The Employment Insurance (EI) reforms of the mid-1990s faced their first full-blown recession in 2008-09, and the EI program was the subject of a political psychodrama in the summer of 2009. Just how well did the new EI perform?
The goal of the reforms was to tighten up the eligibility rules: payments out of the old Unemployment Insurance (UI) program had become increasingly concentrated on a small number of repeat users. In the words of this HRSDC report, “the UI system [was]a transfer program from full-time workers to people who [chose]to work on a part-year basis.”

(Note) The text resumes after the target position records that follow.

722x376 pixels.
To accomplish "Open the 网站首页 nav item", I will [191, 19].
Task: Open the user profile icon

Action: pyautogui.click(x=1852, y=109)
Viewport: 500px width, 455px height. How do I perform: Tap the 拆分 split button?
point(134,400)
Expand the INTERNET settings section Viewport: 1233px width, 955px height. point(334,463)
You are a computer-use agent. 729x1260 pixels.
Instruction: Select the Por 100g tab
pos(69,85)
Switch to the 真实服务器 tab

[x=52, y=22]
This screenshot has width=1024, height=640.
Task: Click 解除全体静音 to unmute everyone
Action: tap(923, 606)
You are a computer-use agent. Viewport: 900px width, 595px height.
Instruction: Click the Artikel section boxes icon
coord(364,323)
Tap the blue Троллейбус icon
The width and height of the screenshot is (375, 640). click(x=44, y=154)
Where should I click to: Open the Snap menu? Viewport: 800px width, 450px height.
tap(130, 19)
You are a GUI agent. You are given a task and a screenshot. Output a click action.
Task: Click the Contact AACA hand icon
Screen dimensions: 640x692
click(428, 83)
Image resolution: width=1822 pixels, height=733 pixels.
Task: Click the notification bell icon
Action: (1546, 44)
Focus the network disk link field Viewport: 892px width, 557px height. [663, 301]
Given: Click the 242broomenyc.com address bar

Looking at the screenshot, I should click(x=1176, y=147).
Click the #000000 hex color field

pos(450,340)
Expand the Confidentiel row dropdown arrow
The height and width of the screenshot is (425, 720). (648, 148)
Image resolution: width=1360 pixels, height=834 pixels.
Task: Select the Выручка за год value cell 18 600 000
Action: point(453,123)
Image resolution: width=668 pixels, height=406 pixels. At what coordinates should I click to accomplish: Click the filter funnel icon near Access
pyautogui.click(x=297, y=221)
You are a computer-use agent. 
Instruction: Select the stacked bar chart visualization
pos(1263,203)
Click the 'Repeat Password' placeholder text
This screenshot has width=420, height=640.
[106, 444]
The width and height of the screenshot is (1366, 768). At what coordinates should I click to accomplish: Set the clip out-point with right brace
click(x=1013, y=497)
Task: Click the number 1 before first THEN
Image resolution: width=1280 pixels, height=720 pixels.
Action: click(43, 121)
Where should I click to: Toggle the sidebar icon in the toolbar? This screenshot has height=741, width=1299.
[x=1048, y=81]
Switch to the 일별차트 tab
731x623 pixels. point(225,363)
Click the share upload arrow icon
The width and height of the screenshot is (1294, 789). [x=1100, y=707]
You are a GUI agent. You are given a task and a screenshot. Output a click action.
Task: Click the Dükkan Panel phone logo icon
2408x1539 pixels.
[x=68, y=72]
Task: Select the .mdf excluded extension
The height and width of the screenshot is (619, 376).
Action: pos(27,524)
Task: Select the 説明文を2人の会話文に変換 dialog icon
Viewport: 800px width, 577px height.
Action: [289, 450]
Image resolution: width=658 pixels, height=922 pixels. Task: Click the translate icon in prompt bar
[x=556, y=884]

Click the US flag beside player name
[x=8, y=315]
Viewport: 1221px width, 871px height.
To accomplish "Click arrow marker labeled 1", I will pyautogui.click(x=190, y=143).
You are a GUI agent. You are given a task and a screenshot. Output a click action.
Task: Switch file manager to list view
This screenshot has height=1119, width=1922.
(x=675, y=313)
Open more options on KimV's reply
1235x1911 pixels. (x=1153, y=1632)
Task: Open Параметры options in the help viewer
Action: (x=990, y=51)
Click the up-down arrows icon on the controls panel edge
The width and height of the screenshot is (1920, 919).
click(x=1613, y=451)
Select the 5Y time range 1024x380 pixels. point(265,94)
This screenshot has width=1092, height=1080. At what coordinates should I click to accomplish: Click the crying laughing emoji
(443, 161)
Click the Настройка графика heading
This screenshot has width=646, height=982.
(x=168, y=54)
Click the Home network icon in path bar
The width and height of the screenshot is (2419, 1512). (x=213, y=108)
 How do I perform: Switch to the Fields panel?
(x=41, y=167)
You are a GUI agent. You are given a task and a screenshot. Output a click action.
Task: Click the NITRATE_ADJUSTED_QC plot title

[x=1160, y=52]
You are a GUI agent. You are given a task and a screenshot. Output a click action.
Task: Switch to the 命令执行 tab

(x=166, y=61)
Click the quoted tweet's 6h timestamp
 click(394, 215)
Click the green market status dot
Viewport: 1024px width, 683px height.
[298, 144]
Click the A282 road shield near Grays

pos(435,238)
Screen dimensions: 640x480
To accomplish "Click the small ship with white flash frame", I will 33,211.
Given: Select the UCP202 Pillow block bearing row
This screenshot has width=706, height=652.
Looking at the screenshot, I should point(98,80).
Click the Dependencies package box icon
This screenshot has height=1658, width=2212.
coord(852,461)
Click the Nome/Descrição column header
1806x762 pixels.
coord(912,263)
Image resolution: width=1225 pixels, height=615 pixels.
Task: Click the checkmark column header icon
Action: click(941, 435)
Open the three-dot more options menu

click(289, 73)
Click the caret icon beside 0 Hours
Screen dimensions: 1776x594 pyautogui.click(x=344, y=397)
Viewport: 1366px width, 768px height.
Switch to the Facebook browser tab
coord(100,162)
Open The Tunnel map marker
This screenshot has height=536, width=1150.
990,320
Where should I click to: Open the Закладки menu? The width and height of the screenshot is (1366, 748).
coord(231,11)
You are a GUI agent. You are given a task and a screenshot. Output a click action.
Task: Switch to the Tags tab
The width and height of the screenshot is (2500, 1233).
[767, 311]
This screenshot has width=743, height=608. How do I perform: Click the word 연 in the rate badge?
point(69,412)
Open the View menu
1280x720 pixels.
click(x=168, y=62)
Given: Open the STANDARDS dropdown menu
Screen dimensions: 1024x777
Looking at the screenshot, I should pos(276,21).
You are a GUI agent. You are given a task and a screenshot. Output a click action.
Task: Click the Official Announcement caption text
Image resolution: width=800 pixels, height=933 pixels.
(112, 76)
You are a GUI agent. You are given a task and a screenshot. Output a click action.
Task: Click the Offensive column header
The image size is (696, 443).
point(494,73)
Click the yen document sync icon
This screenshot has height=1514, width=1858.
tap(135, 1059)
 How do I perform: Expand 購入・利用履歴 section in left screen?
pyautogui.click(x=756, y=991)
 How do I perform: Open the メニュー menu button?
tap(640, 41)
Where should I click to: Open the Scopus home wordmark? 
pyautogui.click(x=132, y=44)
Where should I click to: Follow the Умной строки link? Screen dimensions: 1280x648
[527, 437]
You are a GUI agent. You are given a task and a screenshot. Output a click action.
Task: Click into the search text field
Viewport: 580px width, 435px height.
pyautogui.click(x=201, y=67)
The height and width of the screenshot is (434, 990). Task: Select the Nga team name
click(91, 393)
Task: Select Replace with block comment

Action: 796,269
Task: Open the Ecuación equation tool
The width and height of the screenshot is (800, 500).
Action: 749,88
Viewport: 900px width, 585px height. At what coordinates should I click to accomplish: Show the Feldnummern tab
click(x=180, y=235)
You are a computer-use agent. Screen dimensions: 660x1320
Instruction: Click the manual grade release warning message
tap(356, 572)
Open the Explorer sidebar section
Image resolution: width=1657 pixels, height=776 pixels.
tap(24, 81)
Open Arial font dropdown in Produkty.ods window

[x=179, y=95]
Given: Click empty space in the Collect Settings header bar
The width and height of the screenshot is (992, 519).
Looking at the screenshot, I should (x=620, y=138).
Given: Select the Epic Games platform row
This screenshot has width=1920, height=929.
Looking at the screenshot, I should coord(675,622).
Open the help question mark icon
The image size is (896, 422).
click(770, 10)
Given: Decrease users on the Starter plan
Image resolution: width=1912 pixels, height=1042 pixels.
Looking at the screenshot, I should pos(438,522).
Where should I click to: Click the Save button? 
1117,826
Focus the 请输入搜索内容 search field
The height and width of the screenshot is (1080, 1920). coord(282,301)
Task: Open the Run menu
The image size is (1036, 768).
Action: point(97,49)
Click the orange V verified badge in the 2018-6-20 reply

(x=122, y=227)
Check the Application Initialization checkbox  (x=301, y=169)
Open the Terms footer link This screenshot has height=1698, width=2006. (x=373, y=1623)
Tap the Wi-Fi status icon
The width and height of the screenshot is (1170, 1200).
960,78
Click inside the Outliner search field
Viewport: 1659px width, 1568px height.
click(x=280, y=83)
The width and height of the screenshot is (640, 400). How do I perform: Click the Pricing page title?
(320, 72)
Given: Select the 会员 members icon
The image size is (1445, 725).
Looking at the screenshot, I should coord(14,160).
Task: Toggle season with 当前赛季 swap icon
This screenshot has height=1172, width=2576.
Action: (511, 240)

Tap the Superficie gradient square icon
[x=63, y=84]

The changes to UI and EI in the 1990s were wholly successful in their goal of making it harder for people to claim benefits. Although more than 80 per cent of those who contributed to EI continued to receive benefits, the tightened eligibility rules meant that EI payments were made to a much smaller share of the total number of unemployed. Going into the recession, the concern was that the rules had been tightened too much and that too many of those who had lost their jobs would find themselves ineligible for EI.
As it turned out, unemployment increased by 450,000, and the increase in the number of EI recipients was somewhere around 70 per cent of that -- a share significantly higher than what the pre-recession coverage rate would have suggested.
But the most recent data are less encouraging: the number of EI recipients has almost returned to pre-recession levels, but there are still 250,000 more unemployed. EI coverage has gone below 40 per cent for the first time, possibly because of an increase in the number of people who have exhausted their benefits.
EI may have performed well during the recession, but for reasons that are not yet clear, it seems to be having problems dealing with its aftermath.